▸ **Required action**: Your answer should be the lines below from the one holding "You are a computer-use agent. Viewport: 1568px" through the one holding "View All in", copied exactly and with nothing else.

::: Supplied records

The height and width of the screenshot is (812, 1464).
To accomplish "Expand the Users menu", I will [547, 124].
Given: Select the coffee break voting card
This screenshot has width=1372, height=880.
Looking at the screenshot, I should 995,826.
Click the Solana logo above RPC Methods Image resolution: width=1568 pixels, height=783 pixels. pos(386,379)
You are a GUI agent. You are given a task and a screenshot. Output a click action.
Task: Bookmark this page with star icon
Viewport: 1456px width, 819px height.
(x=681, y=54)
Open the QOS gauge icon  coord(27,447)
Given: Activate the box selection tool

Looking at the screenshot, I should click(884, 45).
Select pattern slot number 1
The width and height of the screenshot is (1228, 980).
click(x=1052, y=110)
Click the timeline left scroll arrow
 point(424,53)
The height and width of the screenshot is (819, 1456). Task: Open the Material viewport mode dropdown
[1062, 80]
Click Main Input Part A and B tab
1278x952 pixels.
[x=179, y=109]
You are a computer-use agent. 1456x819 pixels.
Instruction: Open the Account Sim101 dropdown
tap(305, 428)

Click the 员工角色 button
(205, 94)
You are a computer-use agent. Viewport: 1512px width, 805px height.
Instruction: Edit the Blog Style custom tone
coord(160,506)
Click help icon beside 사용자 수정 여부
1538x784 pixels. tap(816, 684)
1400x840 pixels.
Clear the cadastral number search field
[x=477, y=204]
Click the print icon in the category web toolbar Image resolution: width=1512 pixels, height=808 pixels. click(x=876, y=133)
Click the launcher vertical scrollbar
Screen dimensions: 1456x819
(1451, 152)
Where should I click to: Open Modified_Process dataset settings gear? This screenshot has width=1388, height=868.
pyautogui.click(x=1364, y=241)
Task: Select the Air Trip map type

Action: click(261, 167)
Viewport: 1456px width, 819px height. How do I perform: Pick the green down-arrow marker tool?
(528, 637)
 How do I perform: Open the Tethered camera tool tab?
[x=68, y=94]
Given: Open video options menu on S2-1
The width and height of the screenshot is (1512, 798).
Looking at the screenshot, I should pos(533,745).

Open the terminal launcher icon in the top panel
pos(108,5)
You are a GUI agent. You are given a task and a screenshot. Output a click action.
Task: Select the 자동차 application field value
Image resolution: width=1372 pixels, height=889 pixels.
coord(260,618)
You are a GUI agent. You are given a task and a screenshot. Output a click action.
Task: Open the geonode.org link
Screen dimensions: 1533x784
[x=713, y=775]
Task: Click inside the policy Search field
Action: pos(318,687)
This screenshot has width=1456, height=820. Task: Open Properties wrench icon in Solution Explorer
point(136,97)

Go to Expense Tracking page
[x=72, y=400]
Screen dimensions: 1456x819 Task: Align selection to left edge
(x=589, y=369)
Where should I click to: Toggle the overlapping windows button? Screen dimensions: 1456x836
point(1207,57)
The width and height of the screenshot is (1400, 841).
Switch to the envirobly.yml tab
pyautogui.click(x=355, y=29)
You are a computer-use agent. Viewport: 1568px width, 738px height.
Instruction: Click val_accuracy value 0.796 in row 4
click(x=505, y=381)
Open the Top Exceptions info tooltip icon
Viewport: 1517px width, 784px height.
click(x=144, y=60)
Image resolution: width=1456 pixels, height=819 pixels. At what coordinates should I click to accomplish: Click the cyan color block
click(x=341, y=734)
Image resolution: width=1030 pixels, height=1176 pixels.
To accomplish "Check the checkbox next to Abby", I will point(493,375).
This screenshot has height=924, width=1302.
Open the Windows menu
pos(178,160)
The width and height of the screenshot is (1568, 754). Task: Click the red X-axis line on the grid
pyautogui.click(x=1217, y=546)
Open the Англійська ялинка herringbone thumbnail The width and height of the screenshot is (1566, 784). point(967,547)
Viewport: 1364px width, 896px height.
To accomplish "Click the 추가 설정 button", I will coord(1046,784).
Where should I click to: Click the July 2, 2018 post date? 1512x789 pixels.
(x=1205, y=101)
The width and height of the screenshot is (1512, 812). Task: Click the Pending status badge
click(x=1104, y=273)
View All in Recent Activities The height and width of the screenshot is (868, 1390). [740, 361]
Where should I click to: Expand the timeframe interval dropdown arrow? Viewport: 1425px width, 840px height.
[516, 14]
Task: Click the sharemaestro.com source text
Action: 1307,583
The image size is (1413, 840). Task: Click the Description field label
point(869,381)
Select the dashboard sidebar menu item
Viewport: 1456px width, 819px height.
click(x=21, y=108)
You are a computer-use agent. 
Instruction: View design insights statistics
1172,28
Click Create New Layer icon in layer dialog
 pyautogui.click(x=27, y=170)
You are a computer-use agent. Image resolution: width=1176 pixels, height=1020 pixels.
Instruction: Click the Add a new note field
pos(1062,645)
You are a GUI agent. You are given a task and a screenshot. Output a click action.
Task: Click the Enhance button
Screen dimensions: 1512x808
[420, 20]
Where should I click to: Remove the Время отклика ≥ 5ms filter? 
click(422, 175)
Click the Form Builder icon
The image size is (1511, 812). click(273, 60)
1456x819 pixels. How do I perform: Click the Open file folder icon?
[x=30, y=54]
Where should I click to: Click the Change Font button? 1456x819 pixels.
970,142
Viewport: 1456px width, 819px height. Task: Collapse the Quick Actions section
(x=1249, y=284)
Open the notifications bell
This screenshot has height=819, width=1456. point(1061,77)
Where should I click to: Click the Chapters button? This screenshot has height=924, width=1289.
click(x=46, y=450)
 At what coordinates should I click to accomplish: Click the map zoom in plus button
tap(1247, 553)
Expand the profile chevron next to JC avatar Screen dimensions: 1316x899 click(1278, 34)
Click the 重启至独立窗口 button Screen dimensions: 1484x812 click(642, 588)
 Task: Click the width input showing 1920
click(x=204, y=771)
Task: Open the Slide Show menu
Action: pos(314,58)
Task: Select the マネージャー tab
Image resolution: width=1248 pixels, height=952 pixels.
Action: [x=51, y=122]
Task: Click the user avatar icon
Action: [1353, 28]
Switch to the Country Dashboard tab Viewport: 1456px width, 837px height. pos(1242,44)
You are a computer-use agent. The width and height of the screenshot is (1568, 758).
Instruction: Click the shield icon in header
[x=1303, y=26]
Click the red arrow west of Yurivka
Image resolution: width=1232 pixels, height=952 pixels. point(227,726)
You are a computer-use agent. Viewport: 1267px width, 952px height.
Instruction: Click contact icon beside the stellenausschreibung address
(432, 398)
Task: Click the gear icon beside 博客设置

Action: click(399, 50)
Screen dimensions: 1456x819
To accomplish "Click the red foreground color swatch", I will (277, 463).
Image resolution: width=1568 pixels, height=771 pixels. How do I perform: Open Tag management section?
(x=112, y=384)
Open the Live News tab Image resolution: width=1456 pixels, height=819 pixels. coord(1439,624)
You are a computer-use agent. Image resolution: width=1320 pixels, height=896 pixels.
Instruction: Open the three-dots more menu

::::::

▸ **Output of the exercise**:
You are a computer-use agent. Viewport: 1568px width, 738px height.
Instruction: Click val_accuracy value 0.796 in row 4
click(x=505, y=381)
Open the Top Exceptions info tooltip icon
Viewport: 1517px width, 784px height.
click(x=144, y=60)
Image resolution: width=1456 pixels, height=819 pixels. At what coordinates should I click to accomplish: Click the cyan color block
click(x=341, y=734)
Image resolution: width=1030 pixels, height=1176 pixels.
To accomplish "Check the checkbox next to Abby", I will point(493,375).
This screenshot has height=924, width=1302.
Open the Windows menu
pos(178,160)
The width and height of the screenshot is (1568, 754). Task: Click the red X-axis line on the grid
pyautogui.click(x=1217, y=546)
Open the Англійська ялинка herringbone thumbnail The width and height of the screenshot is (1566, 784). point(967,547)
Viewport: 1364px width, 896px height.
To accomplish "Click the 추가 설정 button", I will coord(1046,784).
Where should I click to: Click the July 2, 2018 post date? 1512x789 pixels.
(x=1205, y=101)
The width and height of the screenshot is (1512, 812). Task: Click the Pending status badge
click(x=1104, y=273)
View All in Recent Activities The height and width of the screenshot is (868, 1390). [740, 361]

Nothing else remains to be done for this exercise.